Below are the entries. Set down exactly the line containing "Instruction: Open the" and each line after it.

(Dataset entries)
=-=-=-=-=

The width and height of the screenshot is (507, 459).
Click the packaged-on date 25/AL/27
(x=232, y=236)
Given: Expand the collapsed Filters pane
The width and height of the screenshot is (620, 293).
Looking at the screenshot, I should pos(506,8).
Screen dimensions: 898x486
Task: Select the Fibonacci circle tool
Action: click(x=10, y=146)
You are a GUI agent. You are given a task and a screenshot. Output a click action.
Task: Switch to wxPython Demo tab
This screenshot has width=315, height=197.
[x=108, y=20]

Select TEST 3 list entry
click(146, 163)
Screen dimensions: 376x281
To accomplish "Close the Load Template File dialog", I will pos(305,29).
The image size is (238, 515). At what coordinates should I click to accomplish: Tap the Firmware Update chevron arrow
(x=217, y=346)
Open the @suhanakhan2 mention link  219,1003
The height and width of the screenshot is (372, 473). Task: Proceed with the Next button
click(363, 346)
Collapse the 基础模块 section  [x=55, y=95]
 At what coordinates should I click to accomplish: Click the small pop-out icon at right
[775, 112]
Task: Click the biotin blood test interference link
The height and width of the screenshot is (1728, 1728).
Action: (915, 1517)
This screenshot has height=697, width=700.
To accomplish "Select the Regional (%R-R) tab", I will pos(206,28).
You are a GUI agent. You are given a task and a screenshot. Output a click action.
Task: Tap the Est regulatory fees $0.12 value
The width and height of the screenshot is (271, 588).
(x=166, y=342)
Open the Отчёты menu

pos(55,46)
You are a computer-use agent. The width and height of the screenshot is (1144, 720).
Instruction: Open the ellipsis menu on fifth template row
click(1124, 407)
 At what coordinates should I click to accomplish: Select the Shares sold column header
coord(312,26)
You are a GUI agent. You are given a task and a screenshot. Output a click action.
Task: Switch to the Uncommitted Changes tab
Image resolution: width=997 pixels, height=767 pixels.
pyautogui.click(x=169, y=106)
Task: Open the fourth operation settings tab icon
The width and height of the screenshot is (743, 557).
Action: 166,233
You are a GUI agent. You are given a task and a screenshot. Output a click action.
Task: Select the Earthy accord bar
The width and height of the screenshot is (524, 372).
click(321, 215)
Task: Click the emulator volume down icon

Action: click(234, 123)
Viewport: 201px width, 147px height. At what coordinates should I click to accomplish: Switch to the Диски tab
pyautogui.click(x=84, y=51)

=-=-=-=-=

# TASK OUTPUT
Instruction: Open the ellipsis menu on fifth template row
click(1124, 407)
 At what coordinates should I click to accomplish: Select the Shares sold column header
coord(312,26)
You are a GUI agent. You are given a task and a screenshot. Output a click action.
Task: Switch to the Uncommitted Changes tab
Image resolution: width=997 pixels, height=767 pixels.
pyautogui.click(x=169, y=106)
Task: Open the fourth operation settings tab icon
The width and height of the screenshot is (743, 557).
Action: 166,233
You are a GUI agent. You are given a task and a screenshot. Output a click action.
Task: Select the Earthy accord bar
The width and height of the screenshot is (524, 372).
click(321, 215)
Task: Click the emulator volume down icon

Action: click(234, 123)
Viewport: 201px width, 147px height. At what coordinates should I click to accomplish: Switch to the Диски tab
pyautogui.click(x=84, y=51)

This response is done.